* Task brief:
Continue the forum post below about Docker Swarm networking between LXCs on two Proxmox hosts, starting right after its last sentence.

*** Document excerpt ***

Hello.
There have been a number of posts relating to Docker Swarm mode “not working”. Unfortunately, none of these have worked for me.
Scenario:
Two Proxmox hosts: p1 and c2 run one privileged LXC each - architect on p1 and librarian on c2. The LXCs have Docker configured in Swarm mode, where architect is the swarm leader. Across the two nodes are a bunch of network containers that listen on various ports.
When I use a specialised network-diagnostics image, I can open an nc instance on a certain port and connect to it from another instance on the other host.
> ssh p1
> docker run diagnostics ..
~# ip addr
eth0 10.0.1.5 # ingress network
eth1 10.0.0.6 # mesh network for the containers
~# nc -l -p 1920
Hello
> ssh c2
> docker run diagnostics ..
~# ip addr
eth0 10.0.1.12 # ingress network
eht1 10.0.0.13 # mesh network for containers
~# nc 10.0.0.6
Hello
This works if I’m using IP addresses from the mesh network. However if I replace the IP addresses in the nc call with IPs from the ingress network, netcat stops receiving data.
This extends to other services like the containers I briefly mentioned.
Things I have tried:
- Adjusting the MTU on the mesh network to something like 1200
- Fiddling with various IP forwarding settings on the Proxmox hosts as well as the LXCs
- Checking/adjusting the kernel modules loaded at boot (and reboot the host of course). Currently loaded are:
overlay br_netfilter ip_vs ip_vs_rr ip_vs_wrr ip_vs_sh ns_conntrack. - Host-side networking. (Not ideal for my situation because the number of containers will eventually grow and potentially require true load balancing)

*** End of Document excerpt ***
*** Supplied information ***

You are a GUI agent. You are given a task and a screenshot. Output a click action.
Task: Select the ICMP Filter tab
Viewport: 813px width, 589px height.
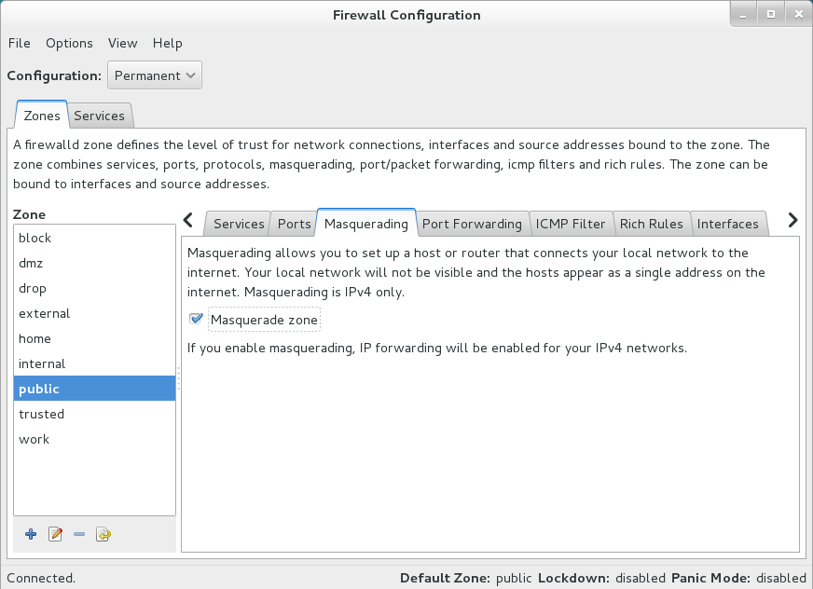coord(571,224)
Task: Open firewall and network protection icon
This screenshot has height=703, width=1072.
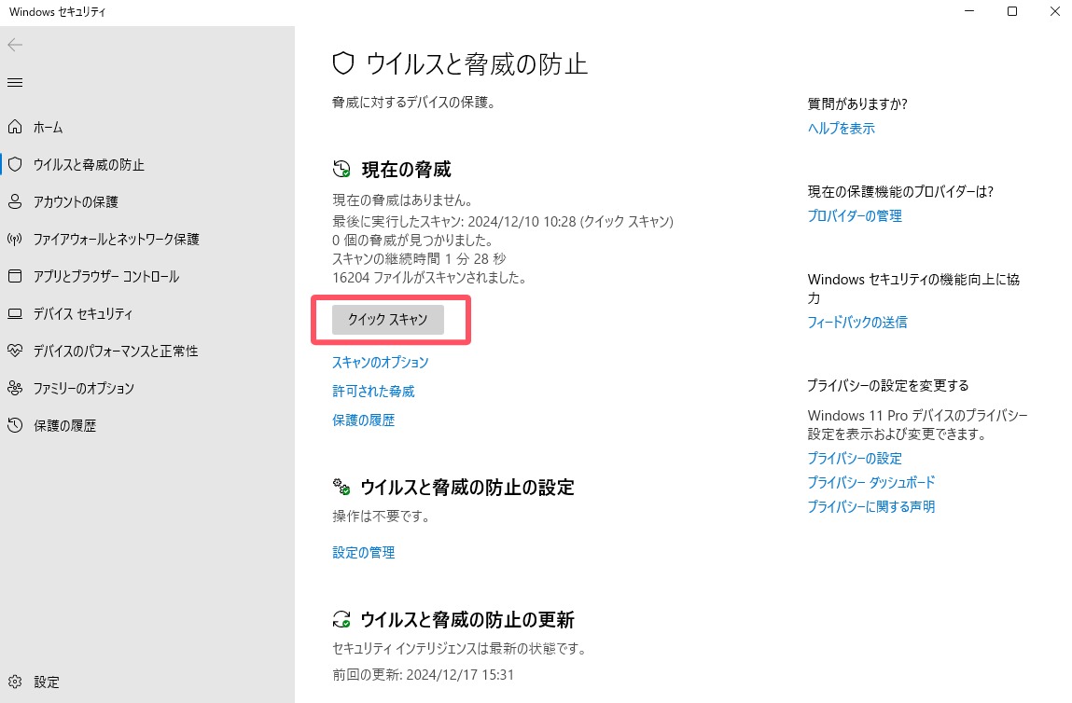Action: (x=15, y=239)
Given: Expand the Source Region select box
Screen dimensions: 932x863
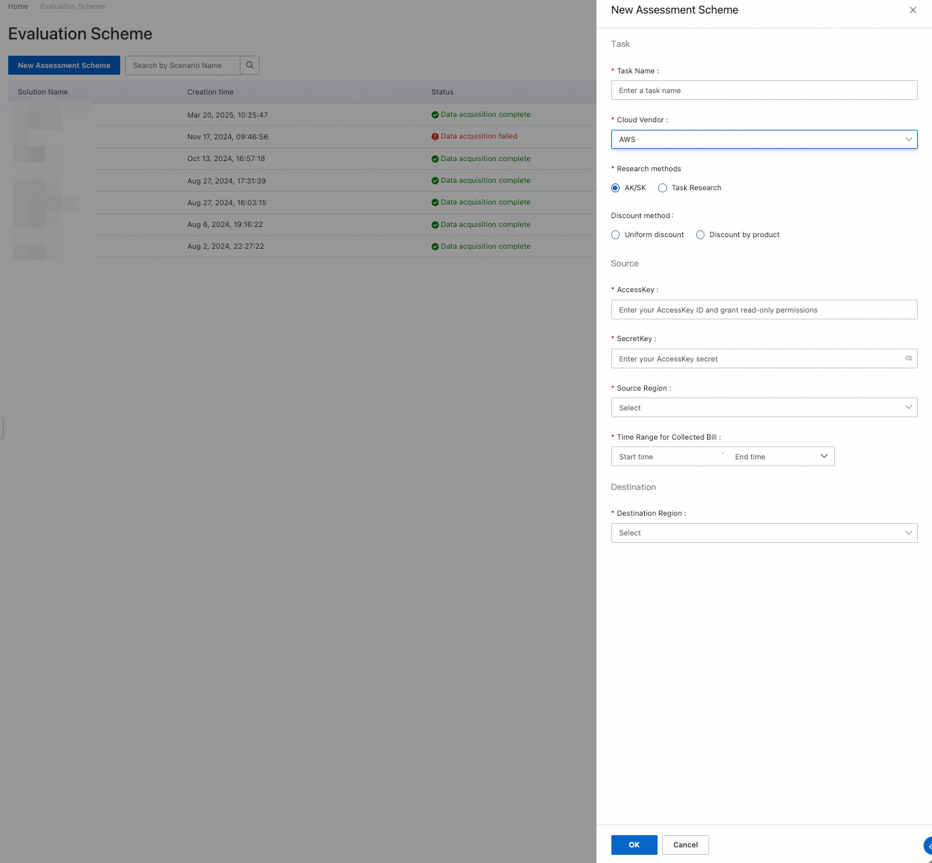Looking at the screenshot, I should 764,408.
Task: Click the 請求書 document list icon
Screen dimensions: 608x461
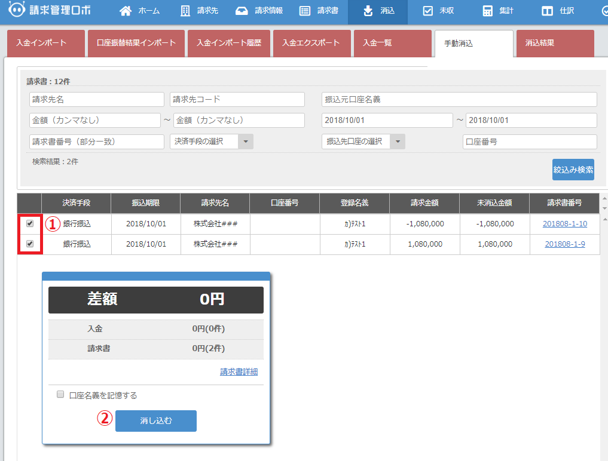Action: point(305,11)
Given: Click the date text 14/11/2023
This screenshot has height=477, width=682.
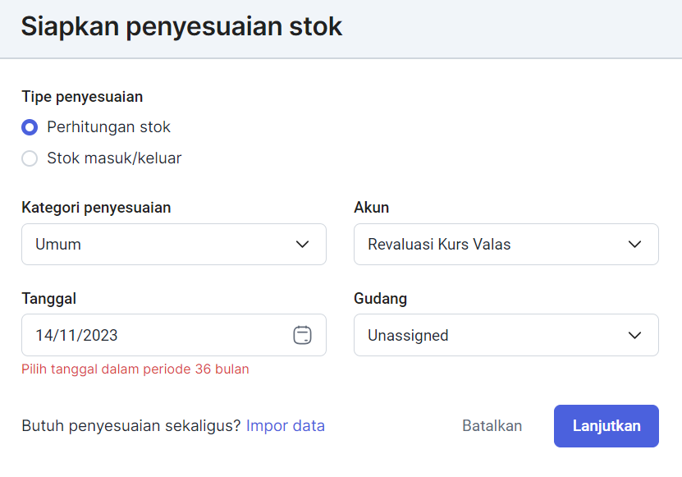Looking at the screenshot, I should tap(76, 335).
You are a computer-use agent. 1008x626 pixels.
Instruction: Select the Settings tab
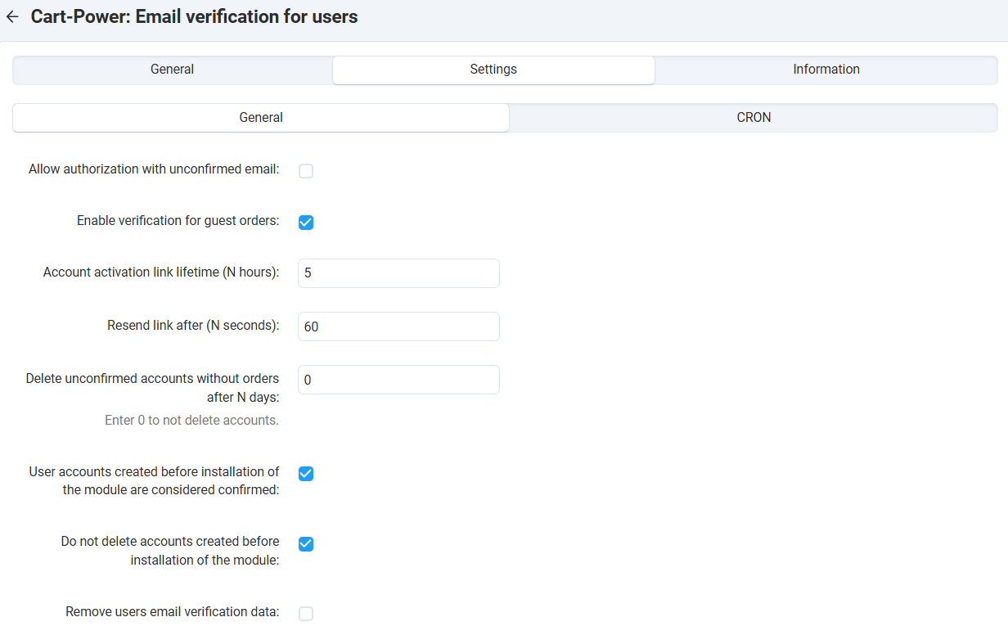(x=493, y=70)
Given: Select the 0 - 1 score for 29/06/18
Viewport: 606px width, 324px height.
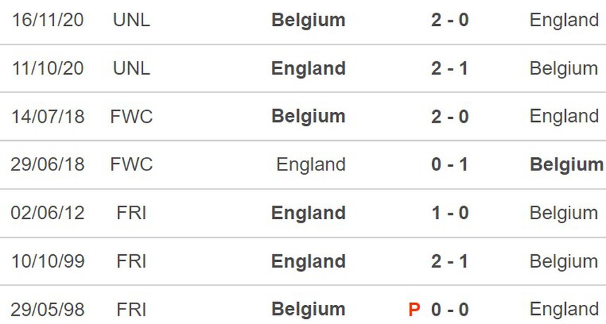Looking at the screenshot, I should [x=450, y=165].
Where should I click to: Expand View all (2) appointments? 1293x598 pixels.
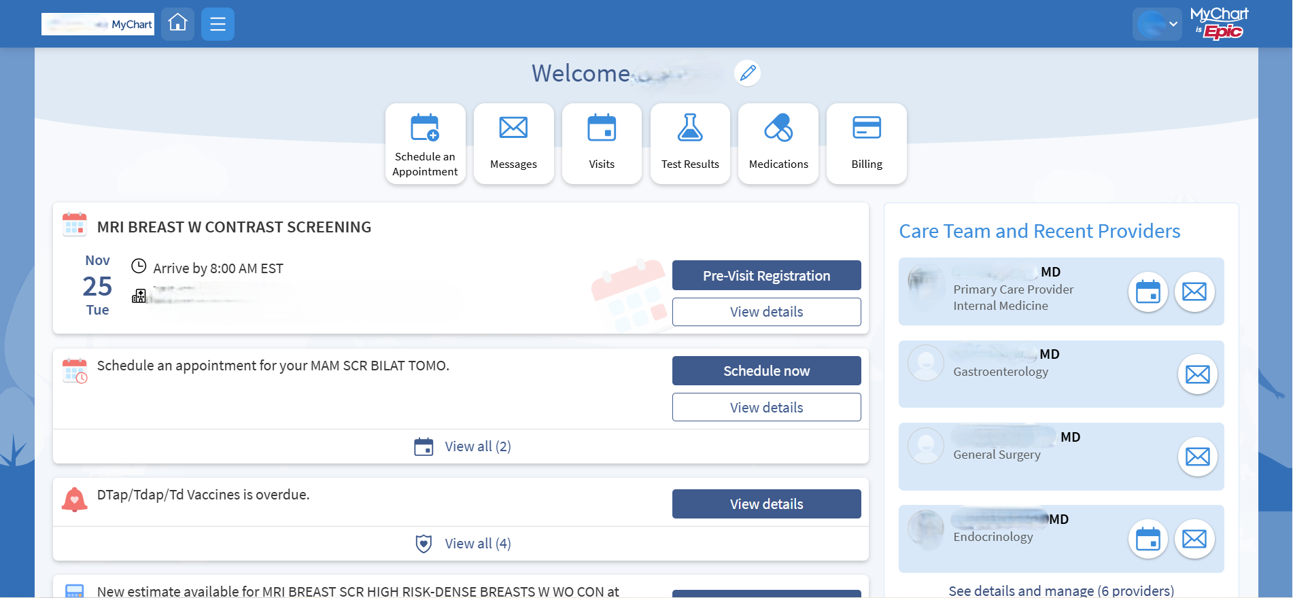pyautogui.click(x=462, y=446)
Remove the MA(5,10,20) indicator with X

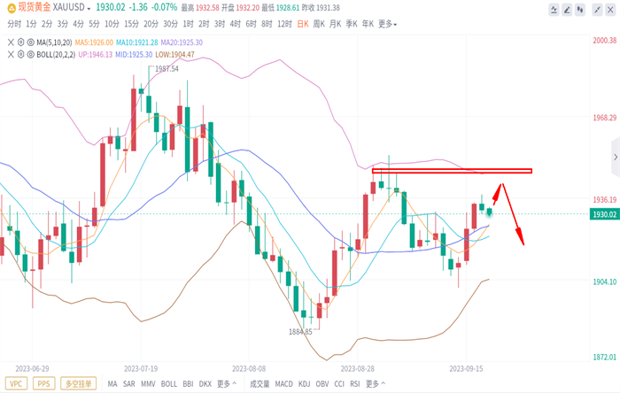tap(11, 42)
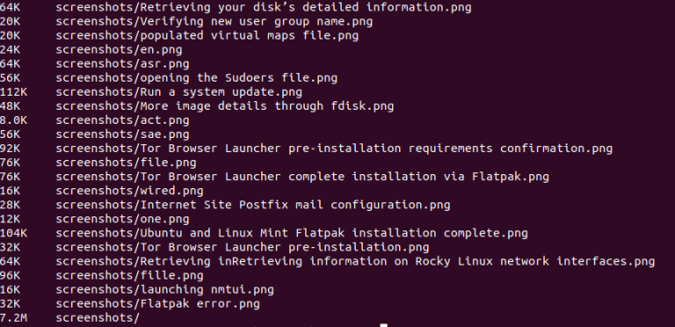The image size is (675, 327).
Task: Click opening the Sudoers file.png path
Action: point(196,78)
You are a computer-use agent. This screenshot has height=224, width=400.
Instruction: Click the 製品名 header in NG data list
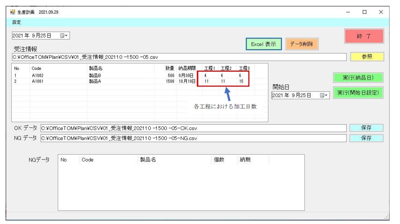pyautogui.click(x=148, y=160)
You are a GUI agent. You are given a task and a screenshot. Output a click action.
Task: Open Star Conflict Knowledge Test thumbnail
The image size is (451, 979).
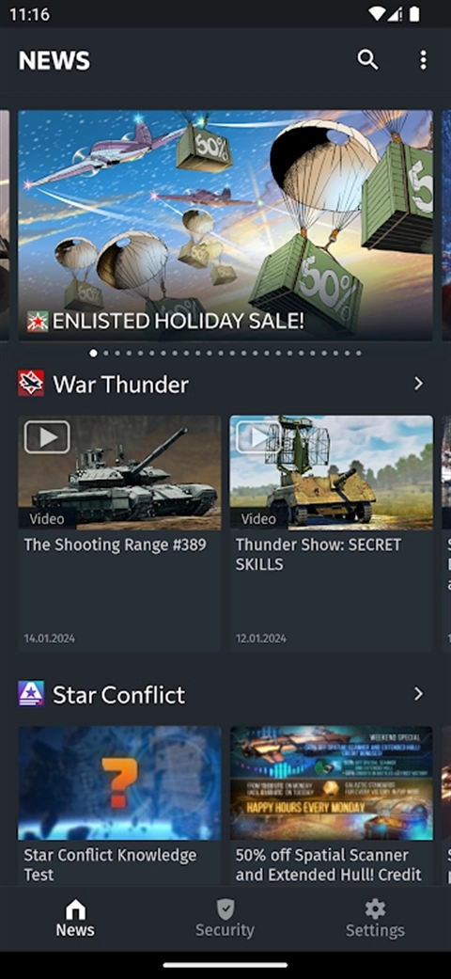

*** End of Supplied information ***

* The answer:
- DNSRR - Fails because it is not compatible with the Ingress network
- Disabling checksum offloading on the host’s and LXC’s bridges
- Network diagnostics using familiar tools such as
tcpdump,trneaceroute,pingand similar. - Googling for help. No LLMs, or forums can answer my question.
Other info
- DNS works. I can
getent hosts nettest1andgetent hosts tasks.nettest1and get different but correct IPs - I do have my own DNS server running that the docker daemons are configured to use. It also runs in swarm mode but uses host-mode networking. (Ideally I’d like it to use the ingress network like everything else, but this just seems to mask the problem). The docker daemons have since been reconfigured without DNS preferences. The above symptoms exist despite the initial docker DNS settings.
- Please let me know if I can provide any other information that may be diagnostically relevant. I sincerely appreciate any and all help.